Got to love those Arizona sunsets! West face of Superstition Mountains near Apache Junction.
I can always rely on my friend, Mr. Rockhounding the Rockies, to supply me with some rather odd and sometimes unique crystals. Those who read his Blog (www.rockhoundingkw.blogspot.com) know this prospector is interested in “big” crystals of amazonite and smoky quartz. He might stoop to collect some brightly colored fluorite or some nifty goethite but his heart and soul are dedicated to those “really” big pegmatite crystals near Lake George, Colorado. Someday I hope to transport him to the Black Hills of South Dakota to check out spodumene and feldspar crystals that measure in tens of feet! In the meantime, I continue to accept what scrapes he throws my way---I just posted a new photo of “zinnwaldite” collected near Lake George (Blog 11/12/13). Mr. Rockhounding has never collected in Mexico but recently he tossed me some microcrystals of really curious arsenates, including duftite, that I believe came from the Ojuela Mine, Mapimi, Durango, Mexico. I eagerly accepted since I am a sucker for bright-colored minerals. Got to love those Arizona sunsets! West face of Superstition Mountains near Apache Junction.
Dufitite [PbCu(AsO4)(OH)] is a lead copper hydroxyl arsenate found as a secondary mineral in the oxidized zone of sulfide ore deposits. The arsenates contain a suite of beautiful and often confusing (to identify) minerals. Adamite is perhaps the best known of the group but others include cornwallite, erythrite, olivenite, legrandite, chalcophyllite, scorodite, etc. In textbooks, the arsenates (contains the AsO4 radical) are often grouped together with the phosphates (PO4 radical) and the vanadanates (VO4 radical) since the radical often can interchange with each other and therefore create new minerals. All together the three groups form an amazing number and variety of often brightly-colored minerals that are exciting to collect and observe but tough to identify. It seems best to always carry a microprobe in your back pocket in order to obtain a specific identification!
|Green duftite botryoidal duftite on "limonite." Width of specimen ~3.1 cm.|
|Green duftite botryoidal duftite on "limonite." Width of specimen ~2.5 cm.|
As stated many times, I am not a mineralogist but do enjoy learning as I muddle through the minerals. I am familiar with the arsenate and green encrusting mineral conichalcite since it has been found at Gold Hill in western Utah (see Blog posting Dec. 13, 2011). In fact, duftite and conichalcite [CaCu(AsO4)(OH)] form a solid solution series with the calcium of conichalcite substituting for the lead of duftite. And in fact, austinite [CaZn(AsO4(OH)] is also thrown into the soup with the zinc substituting for the Cu, or parts thereof. At the type locality of duftite at Tsumeb, Namibia, a detailed 1980 study of the solid solutions in the arsenates found that “things” are not as straightforward as seemed—perhaps the original type duftite is not really “all” duftite: “the specimens are commonly zoned in color and composition. Microprobe analyses and X-ray powder-diffraction studies indicate extensive Cu-Zn and Pb-Ca substitutions, which represent solid solution among conichalcite… austenite… and duftite” (Jambor and others). Green duftite botryoidal duftite on "limonite." Width of specimen ~3,3 cm.

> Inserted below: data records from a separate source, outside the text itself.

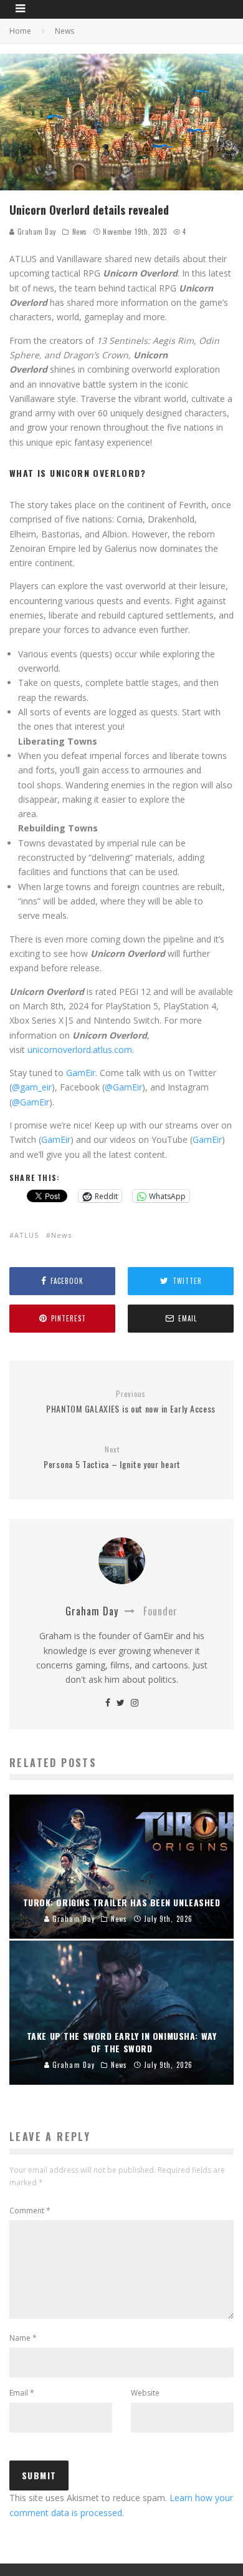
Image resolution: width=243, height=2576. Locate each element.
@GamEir (123, 1087)
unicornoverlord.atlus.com (79, 1049)
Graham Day (35, 232)
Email (21, 2392)
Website (145, 2392)
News (79, 231)
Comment (29, 2210)
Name (23, 2338)
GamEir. (81, 1073)
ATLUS (26, 1235)
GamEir (55, 1139)
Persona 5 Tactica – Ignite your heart (112, 1457)
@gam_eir (32, 1087)
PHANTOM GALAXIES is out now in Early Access (131, 1402)
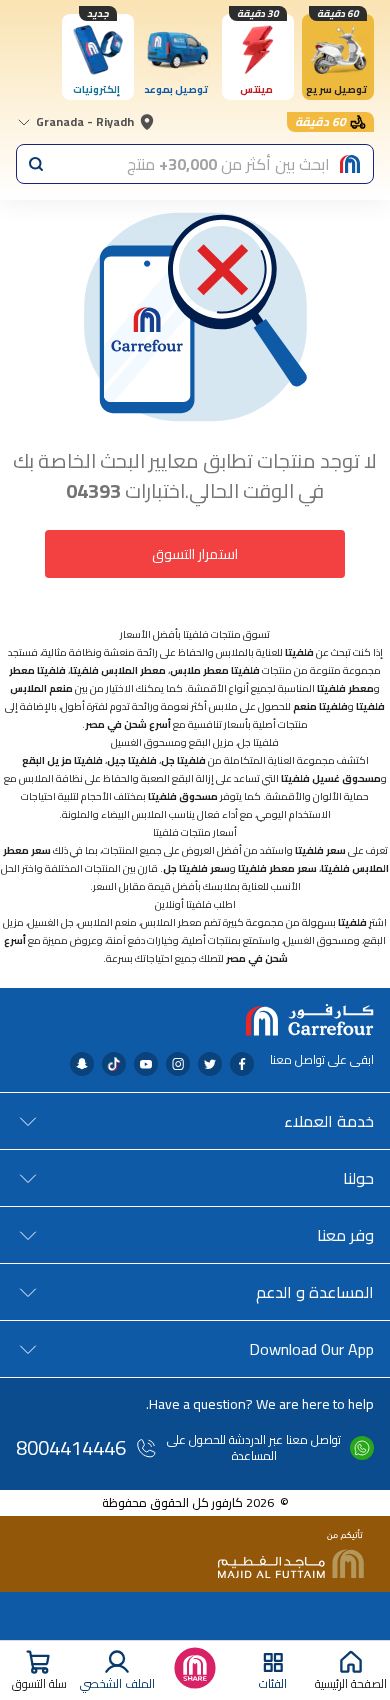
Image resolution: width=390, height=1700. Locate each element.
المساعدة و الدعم (315, 1292)
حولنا (358, 1178)
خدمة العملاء (329, 1121)
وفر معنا (345, 1235)
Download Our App (311, 1349)
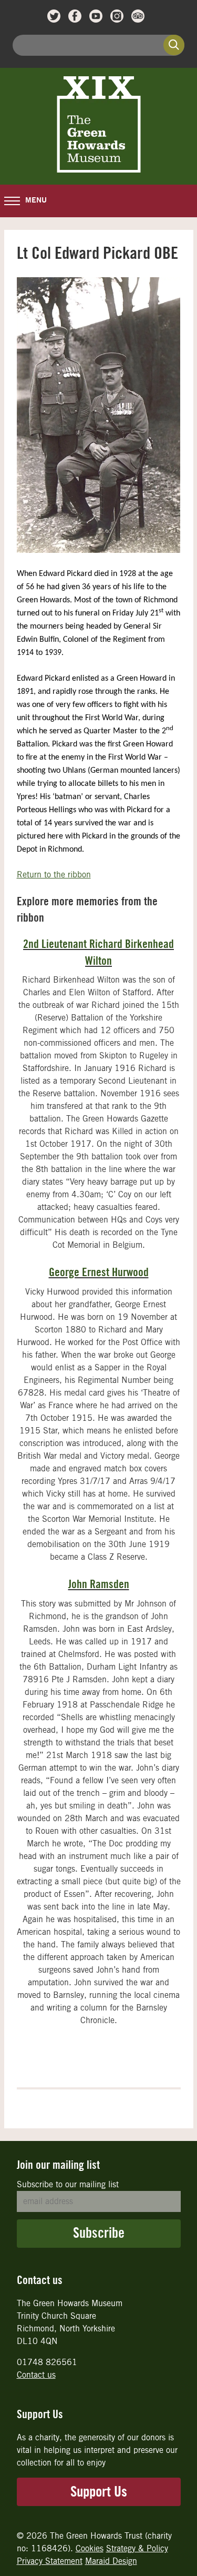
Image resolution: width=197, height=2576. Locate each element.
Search (173, 45)
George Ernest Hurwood (99, 1272)
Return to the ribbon (54, 875)
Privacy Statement (49, 2561)
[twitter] (53, 16)
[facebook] (74, 16)
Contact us (36, 2375)
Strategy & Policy (137, 2548)
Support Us (98, 2491)
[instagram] (116, 16)
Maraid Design (111, 2561)
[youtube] (95, 16)
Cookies (89, 2548)
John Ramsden (98, 1584)
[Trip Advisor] (137, 16)
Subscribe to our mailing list (68, 2184)
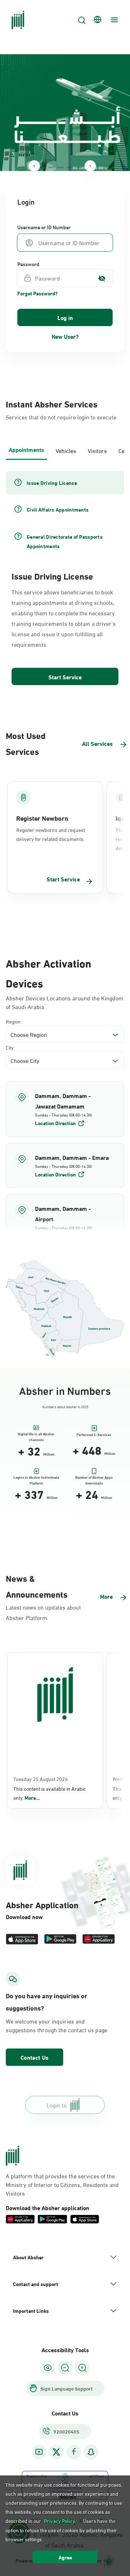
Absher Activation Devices (48, 972)
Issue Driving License (52, 576)
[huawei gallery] (98, 1939)
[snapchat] (91, 2451)
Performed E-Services (94, 1435)
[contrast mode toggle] (47, 2367)
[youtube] (39, 2451)
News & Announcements (37, 1586)
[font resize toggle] (65, 2367)
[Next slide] (90, 166)
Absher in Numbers (65, 1390)
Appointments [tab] (26, 449)
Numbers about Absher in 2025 (65, 1406)
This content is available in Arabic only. (49, 1793)
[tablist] (65, 450)
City (10, 1047)
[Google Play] (60, 1939)
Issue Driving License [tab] (52, 482)
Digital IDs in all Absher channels (36, 1435)
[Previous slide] (34, 166)
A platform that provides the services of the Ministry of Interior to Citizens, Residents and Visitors (62, 2184)
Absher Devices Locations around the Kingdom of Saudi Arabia (65, 1002)
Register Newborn (42, 817)
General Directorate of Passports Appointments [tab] (65, 541)
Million (49, 1454)
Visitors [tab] (97, 450)
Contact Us (34, 2057)
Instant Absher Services (52, 403)
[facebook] (73, 2451)
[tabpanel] (65, 579)
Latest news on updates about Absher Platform (43, 1612)
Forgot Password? (37, 293)
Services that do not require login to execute (61, 416)
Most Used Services (26, 743)
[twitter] (56, 2452)
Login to (56, 2104)
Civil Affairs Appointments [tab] (57, 509)
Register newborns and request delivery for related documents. (50, 834)
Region (13, 1021)
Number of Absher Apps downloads (94, 1478)
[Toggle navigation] (113, 20)
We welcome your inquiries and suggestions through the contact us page (56, 2025)
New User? (65, 336)
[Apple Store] (22, 1939)
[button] (65, 1109)
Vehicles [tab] (66, 450)
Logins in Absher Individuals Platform (36, 1478)
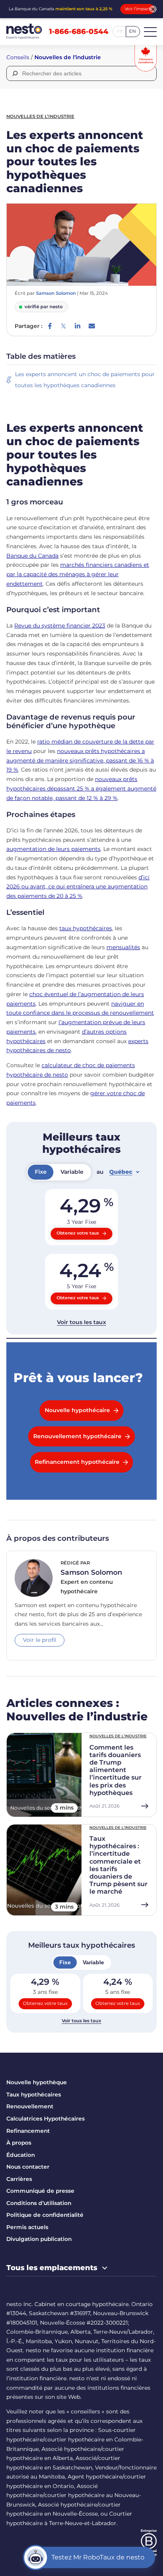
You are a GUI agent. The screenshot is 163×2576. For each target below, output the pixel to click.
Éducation (20, 2155)
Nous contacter (27, 2167)
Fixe (65, 1962)
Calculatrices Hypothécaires (45, 2118)
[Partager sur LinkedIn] (77, 326)
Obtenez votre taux (45, 2003)
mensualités (123, 947)
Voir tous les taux (81, 2020)
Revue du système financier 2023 (59, 625)
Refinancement (28, 2131)
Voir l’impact (137, 8)
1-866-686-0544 (78, 31)
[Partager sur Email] (92, 326)
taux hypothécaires (85, 928)
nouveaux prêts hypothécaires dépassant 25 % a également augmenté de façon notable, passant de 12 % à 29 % (81, 789)
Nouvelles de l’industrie (67, 57)
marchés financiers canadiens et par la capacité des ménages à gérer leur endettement (77, 574)
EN (132, 31)
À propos (18, 2142)
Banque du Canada (32, 555)
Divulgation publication (39, 2239)
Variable (93, 1962)
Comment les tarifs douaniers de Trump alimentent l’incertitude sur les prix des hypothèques (115, 1770)
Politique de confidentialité (44, 2215)
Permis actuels (27, 2227)
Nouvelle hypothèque (36, 2082)
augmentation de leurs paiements (53, 848)
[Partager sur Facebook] (50, 326)
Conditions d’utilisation (38, 2203)
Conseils (17, 57)
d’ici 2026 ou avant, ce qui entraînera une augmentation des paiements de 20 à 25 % (78, 887)
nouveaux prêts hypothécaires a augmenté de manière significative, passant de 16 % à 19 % (80, 761)
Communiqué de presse (40, 2191)
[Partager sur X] (63, 326)
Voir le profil (39, 1640)
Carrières (19, 2179)
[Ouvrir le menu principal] (150, 31)
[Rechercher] (14, 73)
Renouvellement (29, 2106)
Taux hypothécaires (33, 2094)
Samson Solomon (56, 293)
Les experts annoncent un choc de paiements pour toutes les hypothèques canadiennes (85, 379)
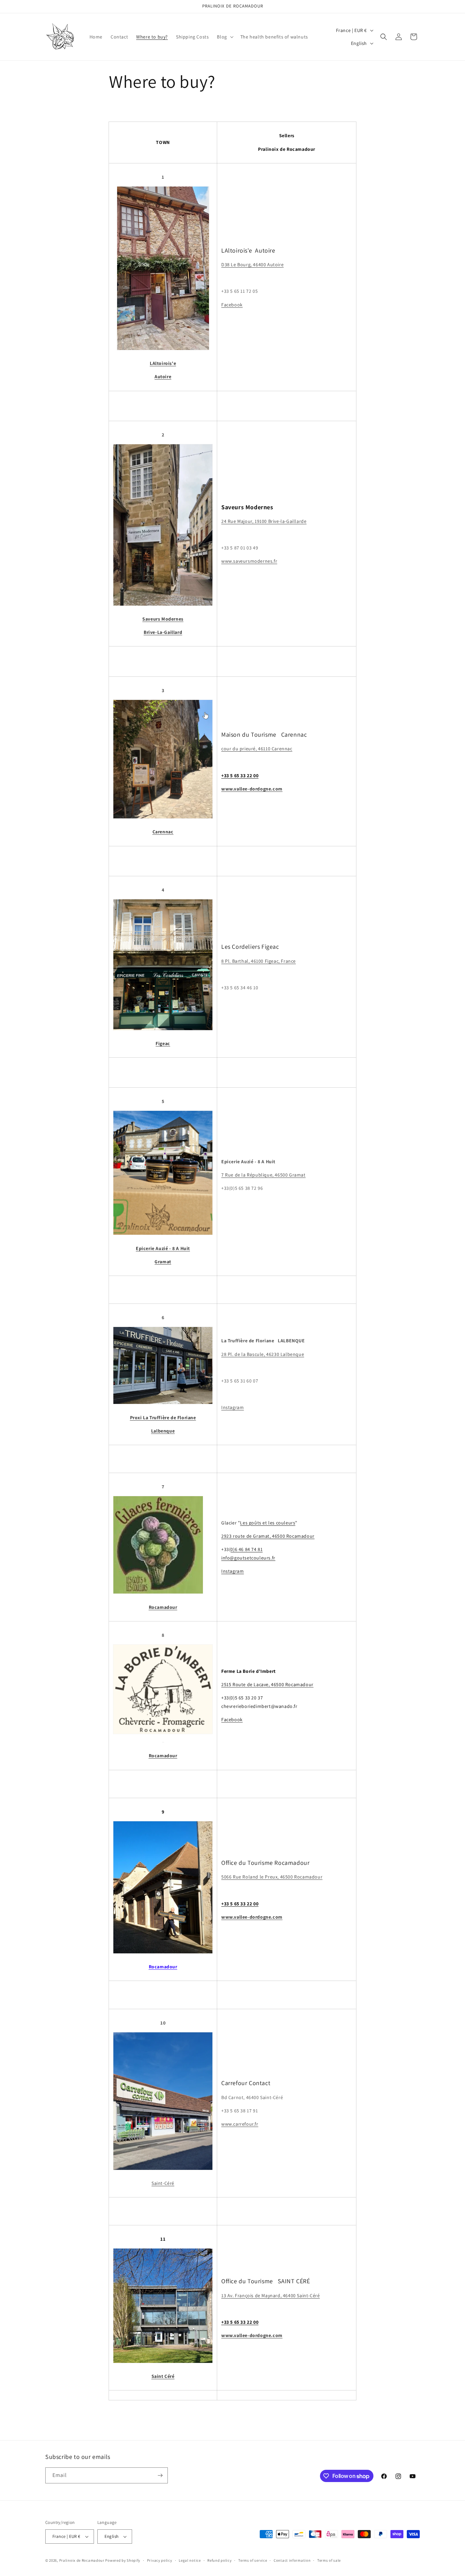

The Handbook of Mineralogy (www.handbookofmineralogy.com) noted that conichalcite is “an uncommon secondary mineral in the oxidized zone of copper deposits, typically an alteration product of enargite” [copper arsenic sulfide] while duftite is “an uncommon mineral in the oxidized zone of some hydrothermal base-metal deposits.” So, copper needs to be present in the solution for conichalcite to crystallize while lead must be around for the formation of duftite.
So, what is an ole duffer like me going to call a specimen of green botryoidal crystals? I don’t have a probe or FTIR or powder x-ray apparatus so must rely on physical appearances! Yes, I know, that is the first thing instructors in Geology 101 tell students---don’t rely on color. However, the physical properties of duftite and conichalcite are very, very similar. I am calling my specimen duftite since: 1) some obscure pencil marks on a small slip of paper provided by the original owner labeled it duftite; 2) it “looks like” photos of duftite displayed on Mindat.org rather than conichalcite; 3) it “looks different” from the specimens of conichalcite in my collection. That is the best that I can accomplish. One great “thing” about a personal blog is that the editor easy to please.
As with much of what I write: The more I live, the more I learn. The more I learn, the more I realize, the less I know. (Michel Legrand).
Jambor, J.J.. D.R. Owens, and J.E. Dutrizac, 1980, Solid Solution in the Adelite Group of Arsenates: Canadian Mineralogist, v. 18.